### [WHAT THE TASK ASKS]
Render every line of the listing below as a numbered list, leaving out the blank lines.

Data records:
· · ·
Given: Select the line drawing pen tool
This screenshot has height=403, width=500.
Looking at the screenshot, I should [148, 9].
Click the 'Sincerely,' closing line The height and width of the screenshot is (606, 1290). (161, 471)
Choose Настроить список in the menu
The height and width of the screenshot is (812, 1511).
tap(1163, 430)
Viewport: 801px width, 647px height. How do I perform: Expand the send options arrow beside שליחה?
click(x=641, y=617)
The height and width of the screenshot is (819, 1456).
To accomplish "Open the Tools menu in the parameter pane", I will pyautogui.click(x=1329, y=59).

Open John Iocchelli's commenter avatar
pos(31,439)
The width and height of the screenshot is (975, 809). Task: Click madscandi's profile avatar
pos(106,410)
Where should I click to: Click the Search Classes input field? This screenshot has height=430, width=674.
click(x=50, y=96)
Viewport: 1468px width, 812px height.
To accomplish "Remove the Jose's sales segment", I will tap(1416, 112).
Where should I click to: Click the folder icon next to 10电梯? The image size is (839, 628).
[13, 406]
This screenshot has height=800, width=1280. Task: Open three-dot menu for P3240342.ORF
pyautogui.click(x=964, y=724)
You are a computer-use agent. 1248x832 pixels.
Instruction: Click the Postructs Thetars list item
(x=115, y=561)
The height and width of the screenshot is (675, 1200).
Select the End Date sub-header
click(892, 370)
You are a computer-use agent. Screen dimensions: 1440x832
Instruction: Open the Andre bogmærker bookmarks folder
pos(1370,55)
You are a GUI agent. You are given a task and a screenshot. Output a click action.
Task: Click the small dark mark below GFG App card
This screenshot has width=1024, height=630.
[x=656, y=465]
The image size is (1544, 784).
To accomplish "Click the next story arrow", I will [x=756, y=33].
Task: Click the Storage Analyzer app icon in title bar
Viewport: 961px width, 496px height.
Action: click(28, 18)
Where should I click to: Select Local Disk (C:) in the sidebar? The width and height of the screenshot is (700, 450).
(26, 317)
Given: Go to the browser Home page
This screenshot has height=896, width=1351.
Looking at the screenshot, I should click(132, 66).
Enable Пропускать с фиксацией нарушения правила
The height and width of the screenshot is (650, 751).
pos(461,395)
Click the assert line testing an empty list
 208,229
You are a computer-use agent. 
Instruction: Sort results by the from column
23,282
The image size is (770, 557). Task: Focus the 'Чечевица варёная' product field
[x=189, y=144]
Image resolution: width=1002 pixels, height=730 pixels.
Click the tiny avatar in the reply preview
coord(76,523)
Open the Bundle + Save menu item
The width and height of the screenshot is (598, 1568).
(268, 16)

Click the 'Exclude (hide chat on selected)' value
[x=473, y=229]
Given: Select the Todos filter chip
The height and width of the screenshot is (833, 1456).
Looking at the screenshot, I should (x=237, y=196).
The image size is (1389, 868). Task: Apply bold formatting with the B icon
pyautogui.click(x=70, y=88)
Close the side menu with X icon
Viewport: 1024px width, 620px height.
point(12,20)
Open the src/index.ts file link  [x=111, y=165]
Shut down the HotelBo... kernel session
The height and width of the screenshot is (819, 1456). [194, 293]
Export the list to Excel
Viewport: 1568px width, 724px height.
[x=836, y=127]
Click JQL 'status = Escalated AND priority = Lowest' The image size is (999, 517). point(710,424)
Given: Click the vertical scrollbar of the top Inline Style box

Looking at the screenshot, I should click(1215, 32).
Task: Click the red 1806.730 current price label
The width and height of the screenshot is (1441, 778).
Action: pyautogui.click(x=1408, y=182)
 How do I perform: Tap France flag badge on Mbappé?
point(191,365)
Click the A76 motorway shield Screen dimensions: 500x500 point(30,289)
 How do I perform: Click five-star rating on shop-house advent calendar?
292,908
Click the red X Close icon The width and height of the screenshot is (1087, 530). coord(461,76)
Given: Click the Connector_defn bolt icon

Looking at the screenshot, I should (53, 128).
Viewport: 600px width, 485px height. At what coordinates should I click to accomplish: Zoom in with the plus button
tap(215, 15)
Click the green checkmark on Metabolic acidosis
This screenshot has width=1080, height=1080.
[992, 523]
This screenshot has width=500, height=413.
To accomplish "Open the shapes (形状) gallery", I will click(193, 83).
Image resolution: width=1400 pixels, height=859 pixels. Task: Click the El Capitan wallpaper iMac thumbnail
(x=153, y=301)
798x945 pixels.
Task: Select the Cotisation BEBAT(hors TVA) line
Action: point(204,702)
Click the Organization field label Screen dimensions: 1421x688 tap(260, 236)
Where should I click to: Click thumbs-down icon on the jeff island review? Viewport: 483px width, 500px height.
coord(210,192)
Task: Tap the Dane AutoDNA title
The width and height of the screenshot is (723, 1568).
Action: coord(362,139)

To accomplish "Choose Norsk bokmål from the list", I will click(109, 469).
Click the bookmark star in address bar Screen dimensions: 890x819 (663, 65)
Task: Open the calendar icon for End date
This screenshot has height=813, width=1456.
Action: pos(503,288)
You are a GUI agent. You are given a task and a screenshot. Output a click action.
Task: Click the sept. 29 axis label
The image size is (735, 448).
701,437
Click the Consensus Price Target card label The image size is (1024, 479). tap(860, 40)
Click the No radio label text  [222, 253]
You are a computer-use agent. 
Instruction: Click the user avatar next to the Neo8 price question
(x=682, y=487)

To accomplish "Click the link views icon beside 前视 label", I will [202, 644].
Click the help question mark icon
· · ·
### [THE RESPONSE]
1. Given: Select the line drawing pen tool
2. This screenshot has height=403, width=500.
3. Looking at the screenshot, I should [148, 9].
4. Click the 'Sincerely,' closing line The height and width of the screenshot is (606, 1290). (161, 471)
5. Choose Настроить список in the menu
6. The height and width of the screenshot is (812, 1511).
7. tap(1163, 430)
8. Viewport: 801px width, 647px height. How do I perform: Expand the send options arrow beside שליחה?
9. click(x=641, y=617)
10. The height and width of the screenshot is (819, 1456).
11. To accomplish "Open the Tools menu in the parameter pane", I will pyautogui.click(x=1329, y=59).
12. Open John Iocchelli's commenter avatar
13. pos(31,439)
14. The width and height of the screenshot is (975, 809). Task: Click madscandi's profile avatar
15. pos(106,410)
16. Where should I click to: Click the Search Classes input field? This screenshot has height=430, width=674.
17. click(x=50, y=96)
18. Viewport: 1468px width, 812px height.
19. To accomplish "Remove the Jose's sales segment", I will tap(1416, 112).
20. Where should I click to: Click the folder icon next to 10电梯? The image size is (839, 628).
21. [13, 406]
22. This screenshot has height=800, width=1280. Task: Open three-dot menu for P3240342.ORF
23. pyautogui.click(x=964, y=724)
24. You are a computer-use agent. 1248x832 pixels.
25. Instruction: Click the Postructs Thetars list item
26. (x=115, y=561)
27. The height and width of the screenshot is (675, 1200).
28. Select the End Date sub-header
29. click(892, 370)
30. You are a computer-use agent. Screen dimensions: 1440x832
31. Instruction: Open the Andre bogmærker bookmarks folder
32. pos(1370,55)
33. You are a GUI agent. You are given a task and a screenshot. Output a click action.
34. Task: Click the small dark mark below GFG App card
35. This screenshot has width=1024, height=630.
36. [x=656, y=465]
37. The image size is (1544, 784).
38. To accomplish "Click the next story arrow", I will [x=756, y=33].
39. Task: Click the Storage Analyzer app icon in title bar
40. Viewport: 961px width, 496px height.
41. Action: click(28, 18)
42. Where should I click to: Select Local Disk (C:) in the sidebar? The width and height of the screenshot is (700, 450).
43. (26, 317)
44. Given: Go to the browser Home page
45. This screenshot has height=896, width=1351.
46. Looking at the screenshot, I should click(132, 66).
47. Enable Пропускать с фиксацией нарушения правила
48. The height and width of the screenshot is (650, 751).
49. pos(461,395)
50. Click the assert line testing an empty list
51.  208,229
52. You are a computer-use agent. 
53. Instruction: Sort results by the from column
54. 23,282
55. The image size is (770, 557). Task: Focus the 'Чечевица варёная' product field
56. [x=189, y=144]
57. Image resolution: width=1002 pixels, height=730 pixels.
58. Click the tiny avatar in the reply preview
59. coord(76,523)
60. Open the Bundle + Save menu item
61. The width and height of the screenshot is (598, 1568).
62. (268, 16)
63. Click the 'Exclude (hide chat on selected)' value
64. [x=473, y=229]
65. Given: Select the Todos filter chip
66. The height and width of the screenshot is (833, 1456).
67. Looking at the screenshot, I should (x=237, y=196).
68. The image size is (1389, 868). Task: Apply bold formatting with the B icon
69. pyautogui.click(x=70, y=88)
70. Close the side menu with X icon
71. Viewport: 1024px width, 620px height.
72. point(12,20)
73. Open the src/index.ts file link  [x=111, y=165]
74. Shut down the HotelBo... kernel session
75. The height and width of the screenshot is (819, 1456). [194, 293]
76. Export the list to Excel
77. Viewport: 1568px width, 724px height.
78. [x=836, y=127]
79. Click JQL 'status = Escalated AND priority = Lowest' The image size is (999, 517). point(710,424)
80. Given: Click the vertical scrollbar of the top Inline Style box
81. Looking at the screenshot, I should click(1215, 32).
82. Task: Click the red 1806.730 current price label
83. The width and height of the screenshot is (1441, 778).
84. Action: pyautogui.click(x=1408, y=182)
85.  How do I perform: Tap France flag badge on Mbappé?
86. point(191,365)
87. Click the A76 motorway shield Screen dimensions: 500x500 point(30,289)
88.  How do I perform: Click five-star rating on shop-house advent calendar?
89. 292,908
90. Click the red X Close icon The width and height of the screenshot is (1087, 530). coord(461,76)
91. Given: Click the Connector_defn bolt icon
92. Looking at the screenshot, I should (53, 128).
93. Viewport: 600px width, 485px height. At what coordinates should I click to accomplish: Zoom in with the plus button
94. tap(215, 15)
95. Click the green checkmark on Metabolic acidosis
96. This screenshot has width=1080, height=1080.
97. [992, 523]
98. This screenshot has width=500, height=413.
99. To accomplish "Open the shapes (形状) gallery", I will click(193, 83).
100. Image resolution: width=1400 pixels, height=859 pixels. Task: Click the El Capitan wallpaper iMac thumbnail
101. (x=153, y=301)
102. 798x945 pixels.
103. Task: Select the Cotisation BEBAT(hors TVA) line
104. Action: point(204,702)
105. Click the Organization field label Screen dimensions: 1421x688 tap(260, 236)
106. Where should I click to: Click thumbs-down icon on the jeff island review? Viewport: 483px width, 500px height.
107. coord(210,192)
108. Task: Tap the Dane AutoDNA title
109. The width and height of the screenshot is (723, 1568).
110. Action: coord(362,139)
111. To accomplish "Choose Norsk bokmål from the list", I will click(109, 469).
112. Click the bookmark star in address bar Screen dimensions: 890x819 (663, 65)
113. Task: Open the calendar icon for End date
114. This screenshot has height=813, width=1456.
115. Action: pos(503,288)
116. You are a GUI agent. You are given a task and a screenshot. Output a click action.
117. Task: Click the sept. 29 axis label
118. The image size is (735, 448).
119. 701,437
120. Click the Consensus Price Target card label The image size is (1024, 479). tap(860, 40)
121. Click the No radio label text  [222, 253]
122. You are a computer-use agent. 
123. Instruction: Click the user avatar next to the Neo8 price question
124. (x=682, y=487)
125. To accomplish "Click the link views icon beside 前视 label", I will [202, 644].
126. Click the help question mark icon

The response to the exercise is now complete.